ST. LOUIS – Five years ago this week, Anheuser-Busch Cos. agreed to be acquired by Belgian brewer InBev, creating the world's largest brewer and setting off ripples of worry as uncertainty loomed over one of St. Louis' most revered homegrown businesses.

In the years since the $52 billion deal was announced on July 13, 2008, much has changed at AB's corporate offices at One Busch Place.

The Busch family that ran AB for more than a century would ultimately exit the company whose beers had become iconic symbols of Americana, marking an end of an era.

And to help pay for the massive merger, Busch Entertainment was cut loose. In 2009, AB sold Busch Entertainment's 10 theme parks, including Sea World, to private equity firm Blackstone Group.

But doomsday scenarios of St. Louis losing its place as the epicenter for the company's U.S. operations failed to materialize. St. Louis is the North American headquarters for the combined AB InBev, responsible for U.S. and Canadian operations, and the company's world headquarters is in Belgium. And in 2011, AB said it planned to invest more than $1 billion in its U.S. facilities from 2011 to 2014, including upgrades to modernize operations at its St. Louis brewery.

AB InBev remains the largest brewer in the country, with its market share accounting for close to half of all U.S. beer sales. Bud Light remains the bestselling beer in the country.

This year, the brewer marked the 80th anniversary of its iconic association with Clydesdales, and the company says it's exploring ways to extend the horses' visibility internationally. "There was a tremendous amount of concern that something bad for St.

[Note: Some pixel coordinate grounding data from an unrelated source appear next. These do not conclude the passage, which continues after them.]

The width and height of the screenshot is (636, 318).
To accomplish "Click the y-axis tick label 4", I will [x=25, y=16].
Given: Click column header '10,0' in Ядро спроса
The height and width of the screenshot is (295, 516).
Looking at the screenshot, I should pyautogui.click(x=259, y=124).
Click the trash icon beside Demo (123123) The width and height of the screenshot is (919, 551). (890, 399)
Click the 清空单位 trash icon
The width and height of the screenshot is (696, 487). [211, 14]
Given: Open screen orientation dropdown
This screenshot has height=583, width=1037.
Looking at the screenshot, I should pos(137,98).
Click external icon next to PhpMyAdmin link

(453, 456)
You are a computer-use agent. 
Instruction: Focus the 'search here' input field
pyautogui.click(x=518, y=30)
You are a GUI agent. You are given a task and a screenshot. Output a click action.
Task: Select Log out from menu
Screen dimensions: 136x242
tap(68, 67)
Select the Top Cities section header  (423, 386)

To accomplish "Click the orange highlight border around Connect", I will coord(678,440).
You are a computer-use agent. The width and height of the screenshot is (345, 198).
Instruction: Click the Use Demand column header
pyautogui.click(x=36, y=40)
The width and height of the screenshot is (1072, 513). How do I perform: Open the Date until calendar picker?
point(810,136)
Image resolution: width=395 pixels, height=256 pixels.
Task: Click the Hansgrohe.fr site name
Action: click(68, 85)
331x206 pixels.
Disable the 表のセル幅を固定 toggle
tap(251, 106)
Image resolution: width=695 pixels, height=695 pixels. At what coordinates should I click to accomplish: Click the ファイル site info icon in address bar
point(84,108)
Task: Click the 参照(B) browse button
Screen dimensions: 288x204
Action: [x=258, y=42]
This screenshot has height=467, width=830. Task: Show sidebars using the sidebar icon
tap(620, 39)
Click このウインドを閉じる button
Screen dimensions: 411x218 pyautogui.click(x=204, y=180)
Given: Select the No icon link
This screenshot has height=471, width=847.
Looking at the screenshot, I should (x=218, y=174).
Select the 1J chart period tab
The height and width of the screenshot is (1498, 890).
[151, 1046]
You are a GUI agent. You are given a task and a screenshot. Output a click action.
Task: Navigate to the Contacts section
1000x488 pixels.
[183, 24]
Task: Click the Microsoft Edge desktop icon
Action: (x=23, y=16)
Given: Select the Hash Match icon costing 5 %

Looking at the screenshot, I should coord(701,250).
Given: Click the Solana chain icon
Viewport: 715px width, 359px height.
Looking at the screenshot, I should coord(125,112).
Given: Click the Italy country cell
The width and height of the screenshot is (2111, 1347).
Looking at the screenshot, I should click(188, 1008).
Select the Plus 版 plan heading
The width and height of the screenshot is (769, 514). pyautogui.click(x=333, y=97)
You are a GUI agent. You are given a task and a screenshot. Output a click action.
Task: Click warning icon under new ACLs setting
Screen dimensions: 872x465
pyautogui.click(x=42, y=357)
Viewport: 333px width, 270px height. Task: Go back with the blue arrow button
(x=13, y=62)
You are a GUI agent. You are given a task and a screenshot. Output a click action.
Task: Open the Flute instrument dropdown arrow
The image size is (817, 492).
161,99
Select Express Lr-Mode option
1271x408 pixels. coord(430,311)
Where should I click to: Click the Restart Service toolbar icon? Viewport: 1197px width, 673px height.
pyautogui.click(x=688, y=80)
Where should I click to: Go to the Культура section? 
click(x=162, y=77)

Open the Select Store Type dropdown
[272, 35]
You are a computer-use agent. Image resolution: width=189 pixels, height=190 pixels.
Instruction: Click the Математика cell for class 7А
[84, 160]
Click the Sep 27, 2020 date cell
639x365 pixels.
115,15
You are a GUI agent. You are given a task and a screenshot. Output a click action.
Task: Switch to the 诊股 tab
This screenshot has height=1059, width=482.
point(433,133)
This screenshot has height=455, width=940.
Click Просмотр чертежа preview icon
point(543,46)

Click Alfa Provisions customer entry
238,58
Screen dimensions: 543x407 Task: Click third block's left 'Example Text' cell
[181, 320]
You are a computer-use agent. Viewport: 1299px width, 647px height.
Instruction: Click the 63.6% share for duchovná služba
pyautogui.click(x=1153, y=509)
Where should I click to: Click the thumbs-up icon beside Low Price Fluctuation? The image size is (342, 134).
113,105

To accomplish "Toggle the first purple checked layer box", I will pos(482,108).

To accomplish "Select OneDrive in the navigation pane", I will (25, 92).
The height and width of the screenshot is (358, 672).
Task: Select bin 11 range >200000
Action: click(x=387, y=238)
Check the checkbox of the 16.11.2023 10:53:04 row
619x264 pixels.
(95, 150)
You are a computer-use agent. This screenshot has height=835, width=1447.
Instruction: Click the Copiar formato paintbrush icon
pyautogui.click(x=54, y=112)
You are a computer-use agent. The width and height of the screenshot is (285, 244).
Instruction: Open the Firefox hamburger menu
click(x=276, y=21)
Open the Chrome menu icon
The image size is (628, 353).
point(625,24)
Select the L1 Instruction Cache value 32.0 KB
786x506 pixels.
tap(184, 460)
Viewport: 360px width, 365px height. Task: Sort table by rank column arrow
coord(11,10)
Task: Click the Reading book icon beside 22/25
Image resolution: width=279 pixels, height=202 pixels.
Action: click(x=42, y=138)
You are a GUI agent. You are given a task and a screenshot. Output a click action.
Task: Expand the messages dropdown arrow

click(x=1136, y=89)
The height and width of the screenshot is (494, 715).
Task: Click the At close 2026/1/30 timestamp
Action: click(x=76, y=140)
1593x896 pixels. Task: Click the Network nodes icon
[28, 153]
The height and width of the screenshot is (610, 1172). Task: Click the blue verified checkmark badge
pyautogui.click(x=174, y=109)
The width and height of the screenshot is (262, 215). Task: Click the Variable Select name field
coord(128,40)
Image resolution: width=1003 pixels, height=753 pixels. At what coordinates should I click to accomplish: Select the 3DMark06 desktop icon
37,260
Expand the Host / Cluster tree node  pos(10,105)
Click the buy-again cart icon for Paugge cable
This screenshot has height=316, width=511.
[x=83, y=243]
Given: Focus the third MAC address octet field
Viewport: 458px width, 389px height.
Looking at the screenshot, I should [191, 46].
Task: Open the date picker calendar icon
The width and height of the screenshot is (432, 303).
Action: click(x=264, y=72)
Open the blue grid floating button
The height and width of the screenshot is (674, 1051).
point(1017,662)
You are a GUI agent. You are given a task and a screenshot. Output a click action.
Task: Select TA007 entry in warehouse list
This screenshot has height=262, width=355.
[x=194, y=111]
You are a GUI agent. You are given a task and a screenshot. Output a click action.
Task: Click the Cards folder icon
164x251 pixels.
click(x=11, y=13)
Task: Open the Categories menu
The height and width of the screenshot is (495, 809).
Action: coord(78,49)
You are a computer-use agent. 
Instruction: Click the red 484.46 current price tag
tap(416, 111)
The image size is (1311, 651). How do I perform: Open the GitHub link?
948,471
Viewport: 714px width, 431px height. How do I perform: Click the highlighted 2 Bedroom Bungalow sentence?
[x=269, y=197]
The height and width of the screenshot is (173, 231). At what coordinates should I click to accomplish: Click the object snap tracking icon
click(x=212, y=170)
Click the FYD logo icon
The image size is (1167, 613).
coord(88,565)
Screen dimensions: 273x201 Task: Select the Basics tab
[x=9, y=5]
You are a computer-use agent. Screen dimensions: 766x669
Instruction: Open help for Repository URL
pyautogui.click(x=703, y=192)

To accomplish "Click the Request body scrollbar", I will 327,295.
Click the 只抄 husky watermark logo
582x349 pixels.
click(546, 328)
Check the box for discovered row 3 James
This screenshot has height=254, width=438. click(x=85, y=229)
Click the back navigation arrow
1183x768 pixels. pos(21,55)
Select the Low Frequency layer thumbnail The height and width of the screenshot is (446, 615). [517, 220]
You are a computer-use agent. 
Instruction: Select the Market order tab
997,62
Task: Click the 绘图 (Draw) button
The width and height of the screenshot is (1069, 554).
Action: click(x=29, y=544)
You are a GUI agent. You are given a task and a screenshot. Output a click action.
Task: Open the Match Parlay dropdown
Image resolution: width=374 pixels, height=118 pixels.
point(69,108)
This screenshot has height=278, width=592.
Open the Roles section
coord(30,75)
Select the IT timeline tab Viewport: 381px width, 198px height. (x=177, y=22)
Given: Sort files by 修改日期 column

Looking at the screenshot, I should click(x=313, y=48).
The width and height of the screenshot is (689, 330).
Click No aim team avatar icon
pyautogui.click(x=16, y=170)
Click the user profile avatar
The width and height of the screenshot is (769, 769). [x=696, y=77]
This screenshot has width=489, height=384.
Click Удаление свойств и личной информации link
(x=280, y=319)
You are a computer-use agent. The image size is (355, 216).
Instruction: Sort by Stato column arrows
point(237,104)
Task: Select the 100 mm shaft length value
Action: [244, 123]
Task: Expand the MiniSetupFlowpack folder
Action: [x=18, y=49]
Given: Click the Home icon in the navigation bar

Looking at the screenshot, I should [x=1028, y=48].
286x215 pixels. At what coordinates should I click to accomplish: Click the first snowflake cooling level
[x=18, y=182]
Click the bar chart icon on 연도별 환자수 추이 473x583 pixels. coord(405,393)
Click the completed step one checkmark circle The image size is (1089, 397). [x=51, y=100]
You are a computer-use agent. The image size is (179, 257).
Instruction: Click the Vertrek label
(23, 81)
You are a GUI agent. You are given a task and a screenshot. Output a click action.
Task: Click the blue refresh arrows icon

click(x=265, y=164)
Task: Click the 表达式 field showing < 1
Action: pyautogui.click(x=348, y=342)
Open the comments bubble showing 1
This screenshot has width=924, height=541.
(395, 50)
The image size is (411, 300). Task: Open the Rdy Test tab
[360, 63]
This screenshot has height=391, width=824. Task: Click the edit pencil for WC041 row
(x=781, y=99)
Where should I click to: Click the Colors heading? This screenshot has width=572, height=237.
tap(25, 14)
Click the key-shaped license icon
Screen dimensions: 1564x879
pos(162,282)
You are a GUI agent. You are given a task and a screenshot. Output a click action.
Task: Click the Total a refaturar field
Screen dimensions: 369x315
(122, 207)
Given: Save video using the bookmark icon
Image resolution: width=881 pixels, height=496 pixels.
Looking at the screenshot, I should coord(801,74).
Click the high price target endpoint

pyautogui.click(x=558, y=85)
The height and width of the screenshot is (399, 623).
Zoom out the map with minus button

Louis was going to happen, like them closing the brewery or getting rid of the Clydesdales," said Glenn MacDonald, an economics and strategy professor at Washington University's Olin Business School. "The fear was that AB would be downsized to oblivion, and that clearly hasn't happened."

MacDonald said some of the changes made after the sale have helped solidify the company's long-term viability. "It had the trappings of a family company before, and AB clearly did become a trimmer, more modern company," he said.

After the merger, the combined companies went through an integration period followed by what executives call "optimization."

One of the changes after the merger included adding elements of Six Sigma — a management philosophy that uses data to cut waste and make improvements — throughout AB, even in human resources.

"It's a new company," said Tom Pirko, president of Bevmark, a food and beverage industry consulting firm in Buellton, Calif. "The culture's changed. The philosophy's changed. The psychology's changed. It's a more disciplined company now and more a philosophy of a global company. We've seen a sea change. I hardly recognize it."

Product innovation

The change in ownership also has made AB less risk-averse, executives say. Faced with competition from craft beer and lower consumer spending during the economic downturn, AB's innovation pipeline for new products and packaging has been in overdrive.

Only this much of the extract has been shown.